アップル株が短期的に下落、しかし長期成長の期待は揺るがず

アップル(AAPL)は、9月9日に待望のiPhone 16を発表しました。多くのウォール街アナリストは、この新しいモデルが旧型のiPhoneからのアップグレード需要を喚起し、特に生成AIソフトウェアの提供が大きな売上を牽引すると予測していました。しかし、この発表に対する市場の反応は期待通りではなく、株価は発表後に一時的に下落しました。

9月9日から17日までの株式市場でアップルの株価は約1.9%下落しました。
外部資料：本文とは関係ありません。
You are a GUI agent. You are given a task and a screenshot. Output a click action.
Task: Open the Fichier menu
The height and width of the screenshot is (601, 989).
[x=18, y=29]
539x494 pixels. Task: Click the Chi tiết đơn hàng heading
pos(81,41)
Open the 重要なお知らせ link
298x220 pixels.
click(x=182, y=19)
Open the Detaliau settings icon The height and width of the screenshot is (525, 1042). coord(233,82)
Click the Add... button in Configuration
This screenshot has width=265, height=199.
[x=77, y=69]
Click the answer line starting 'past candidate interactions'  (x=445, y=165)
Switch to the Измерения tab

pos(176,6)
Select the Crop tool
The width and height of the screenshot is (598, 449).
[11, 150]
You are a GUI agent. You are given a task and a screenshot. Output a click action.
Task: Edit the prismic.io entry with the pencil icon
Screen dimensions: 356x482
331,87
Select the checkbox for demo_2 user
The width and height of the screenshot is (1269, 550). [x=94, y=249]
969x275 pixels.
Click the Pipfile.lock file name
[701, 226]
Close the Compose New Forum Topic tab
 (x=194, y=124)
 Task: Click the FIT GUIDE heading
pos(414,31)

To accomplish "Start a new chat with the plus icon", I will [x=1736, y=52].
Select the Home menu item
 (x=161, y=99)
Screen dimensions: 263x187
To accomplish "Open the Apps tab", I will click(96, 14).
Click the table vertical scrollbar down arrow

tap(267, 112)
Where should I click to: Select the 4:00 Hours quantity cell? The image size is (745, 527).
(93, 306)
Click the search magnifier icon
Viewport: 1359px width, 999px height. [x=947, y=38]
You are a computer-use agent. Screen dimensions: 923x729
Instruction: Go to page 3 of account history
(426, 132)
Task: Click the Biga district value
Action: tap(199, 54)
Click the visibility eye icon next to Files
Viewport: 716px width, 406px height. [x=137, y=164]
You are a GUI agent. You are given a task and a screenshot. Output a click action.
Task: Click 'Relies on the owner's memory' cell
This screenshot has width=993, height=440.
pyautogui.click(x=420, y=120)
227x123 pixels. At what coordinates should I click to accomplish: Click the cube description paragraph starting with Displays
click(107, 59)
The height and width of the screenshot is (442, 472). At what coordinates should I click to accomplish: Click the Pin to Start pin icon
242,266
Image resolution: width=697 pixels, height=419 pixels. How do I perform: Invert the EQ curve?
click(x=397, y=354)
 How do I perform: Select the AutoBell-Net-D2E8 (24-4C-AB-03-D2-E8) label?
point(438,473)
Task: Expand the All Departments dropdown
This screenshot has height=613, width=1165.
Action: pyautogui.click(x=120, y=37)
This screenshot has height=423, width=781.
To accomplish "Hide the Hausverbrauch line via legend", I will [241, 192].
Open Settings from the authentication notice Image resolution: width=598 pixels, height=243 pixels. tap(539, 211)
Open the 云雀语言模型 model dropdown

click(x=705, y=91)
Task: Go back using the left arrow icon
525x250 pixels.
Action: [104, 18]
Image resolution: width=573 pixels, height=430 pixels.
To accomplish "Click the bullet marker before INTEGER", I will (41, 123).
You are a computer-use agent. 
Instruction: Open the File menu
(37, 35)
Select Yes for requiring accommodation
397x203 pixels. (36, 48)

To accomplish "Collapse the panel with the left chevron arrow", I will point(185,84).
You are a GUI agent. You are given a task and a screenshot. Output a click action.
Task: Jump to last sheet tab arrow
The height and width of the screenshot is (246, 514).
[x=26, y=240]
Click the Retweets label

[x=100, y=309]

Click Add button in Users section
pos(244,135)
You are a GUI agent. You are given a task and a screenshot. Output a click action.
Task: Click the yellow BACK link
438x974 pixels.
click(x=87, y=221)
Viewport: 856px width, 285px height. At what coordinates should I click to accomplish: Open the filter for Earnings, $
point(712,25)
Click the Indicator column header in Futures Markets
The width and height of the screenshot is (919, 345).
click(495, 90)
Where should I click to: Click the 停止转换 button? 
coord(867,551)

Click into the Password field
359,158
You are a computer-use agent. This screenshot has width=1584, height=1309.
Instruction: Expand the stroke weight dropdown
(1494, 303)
この一時的な株価の下落は、投資家がアップルの新しいAIアップデートが世界的に展開されるまでのタイムラインに対して懸念を抱いたことが一因とされています。アップルは、米国英語版の「Apple Intelligence」を10月に、他の英語圏や数カ国向けに12月にリリースする予定です。中国語やフランス語、スペイン語版のリリースは2025年まで延期される見込みで、これが市場の反応を鈍らせた可能性があります。

iPhone 16の需要に対する期待と懸念

バークレイズのアナリスト、ティム・ロング氏は、iPhone 16の中国市場での予約注文台数が前年と比較して減少していると報告しました。このデータに基づき、ロング氏はアップル株の格付けを「アンダーウェイト」とし、目標株価を186ドルと設定しました。競争の激化や消費者需要の不確実性が引き続き懸念材料となっています。

それに対し、モルガン・スタンレーのアナリスト、エリック・ウッドリング氏は、短期的なiPhone 16の需要データに対して過度に反応する必要はないと述べています。同氏は、リードタイム(商品が消費者の手元に届くまでの時間)が前年と比較して短縮されているものの、これが将来の需要を示す信頼できる指標ではないと指摘しています。重要なのは、今後の10日間でのリードタイムの動向であり、これが今後の販売を占う上でのより確かな指標になるとしています。

長期的視点でのアップルの成長期待

ウッドリング氏はさらに、アップルの成長は2026年に予定されているiPhone 17の発売が重要な鍵を握るとしています。同氏は、iPhone 16の短期的な売上に過度に依存せず、次の大きな製品サイクルに注目するべきだと述べています。モルガン・スタンレーはアップル株を「オーバーウェイト」と評価し、目標株価を273ドルとしています。短期的な株価の変動はあまり重要ではなく、長期的にはiPhone 17や次世代製品が成長を牽引するという見解です。

実際、18日の取引ではアップルの株価は1.8%上昇し、220.73ドルとなりました。年初来では約15%の上昇を記録しており、S&P 500が横ばいで推移する中でも安定した成長を見せています。

投資家が注目すべきポイント

アップル株への投資は短期的な株価変動に左右されず、長期的な視野での成長を見据えることが重要です。iPhone 16の需要は現時点では不透明かもしれませんが、アップルの次の製品サイクルやAI技術の進展により、将来的な売上増加が期待されます。

アップルの製品ラインナップや技術革新は今後も市場をリードし続ける可能性が高く、投資家にとっては中長期的な観点から魅力的な投資対象と言えそうです。